» **Exercise goal**: Drop the pictures; give again exactly the lines from the one holding "Task: Click the" through the end of the data.

» **Records from a collection**:
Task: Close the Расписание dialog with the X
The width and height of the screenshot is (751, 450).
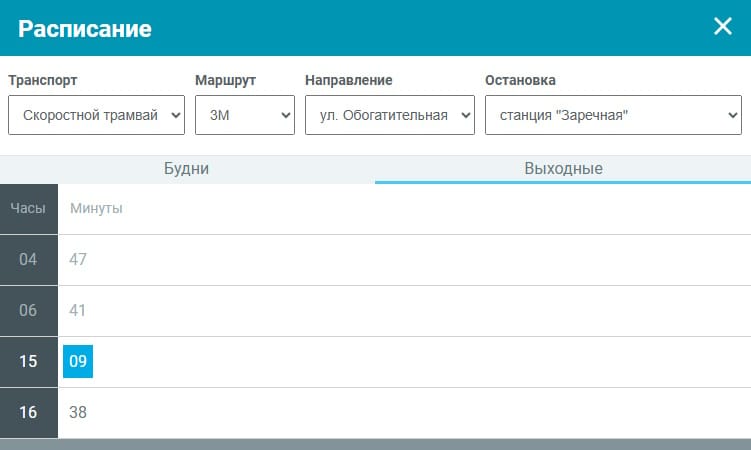Action: click(x=722, y=27)
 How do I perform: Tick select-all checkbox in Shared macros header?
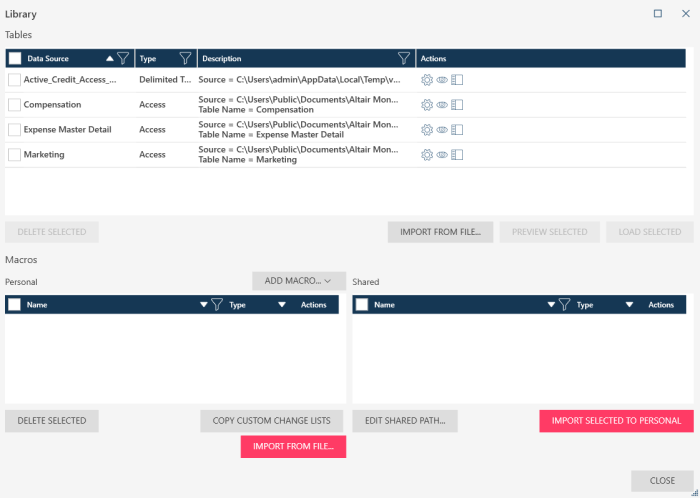pos(361,305)
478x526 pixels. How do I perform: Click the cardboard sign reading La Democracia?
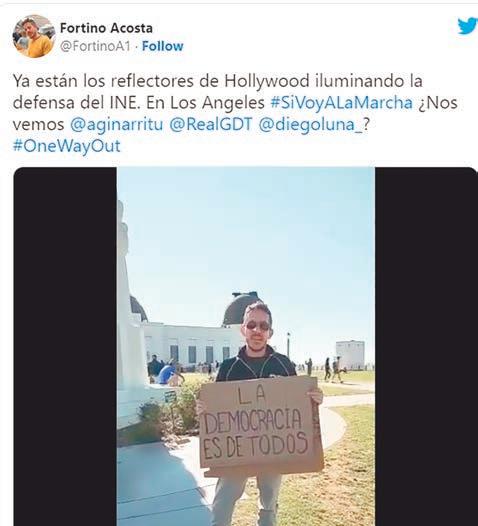(x=261, y=425)
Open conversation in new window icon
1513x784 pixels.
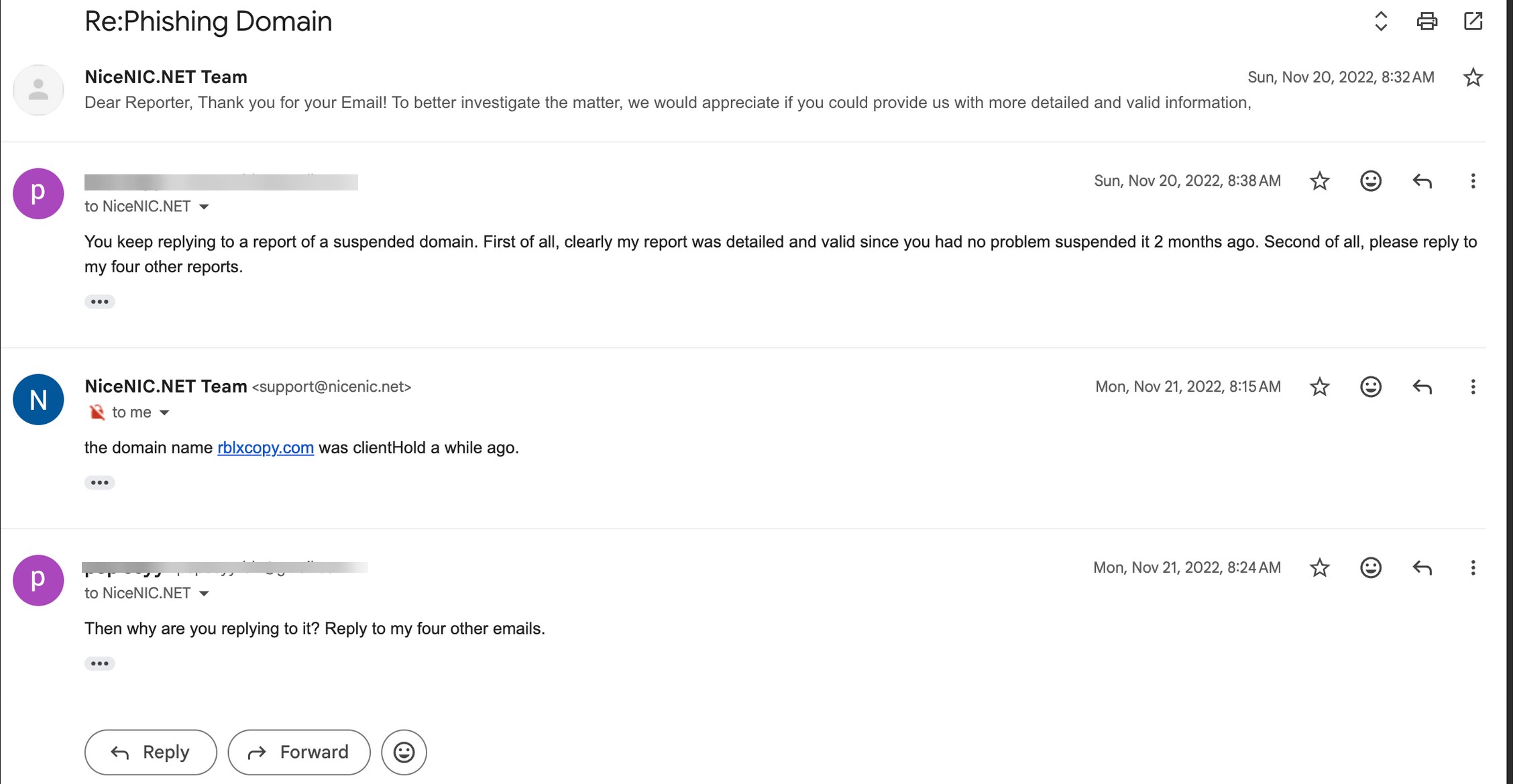[x=1473, y=21]
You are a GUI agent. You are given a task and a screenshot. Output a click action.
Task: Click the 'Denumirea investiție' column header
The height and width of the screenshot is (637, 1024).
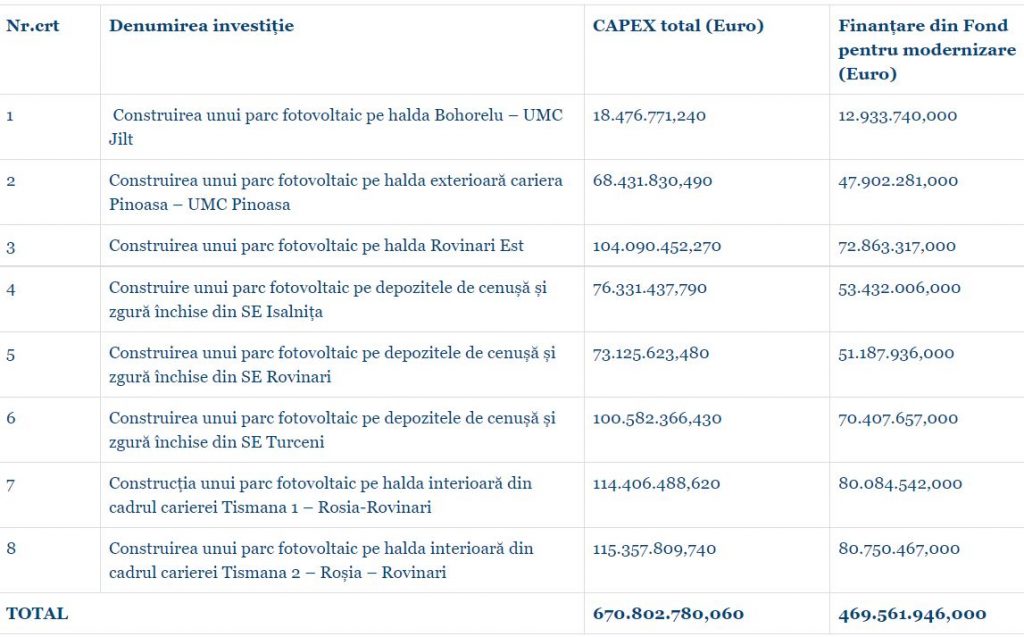201,26
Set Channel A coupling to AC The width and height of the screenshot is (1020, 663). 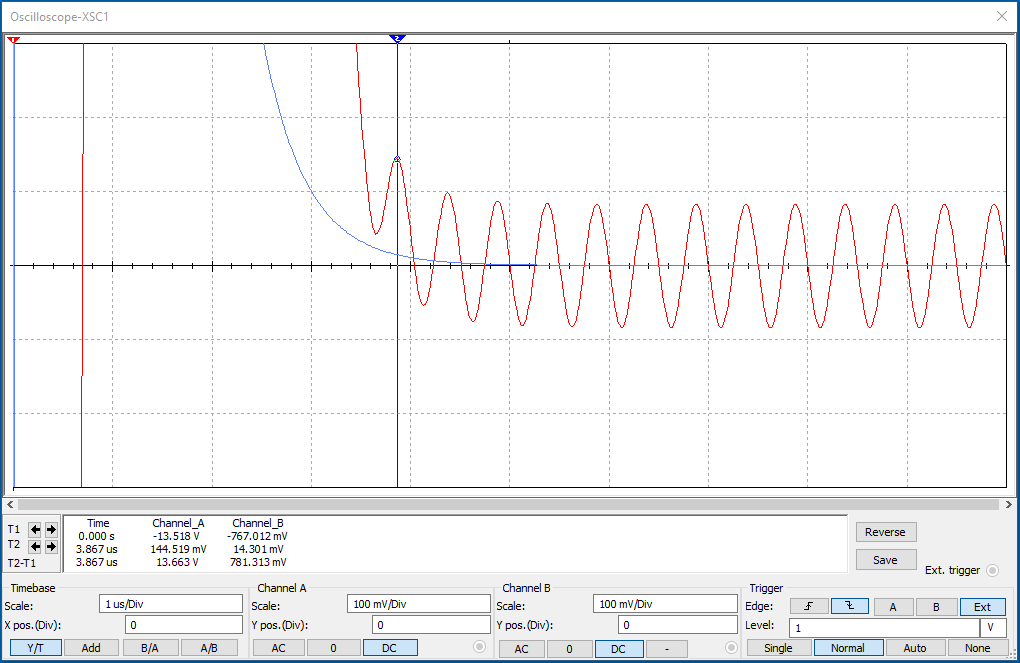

» **Expected answer**:
Task: Click the 'Denumirea investiție' column header
The height and width of the screenshot is (637, 1024).
201,26
Set Channel A coupling to AC The width and height of the screenshot is (1020, 663). 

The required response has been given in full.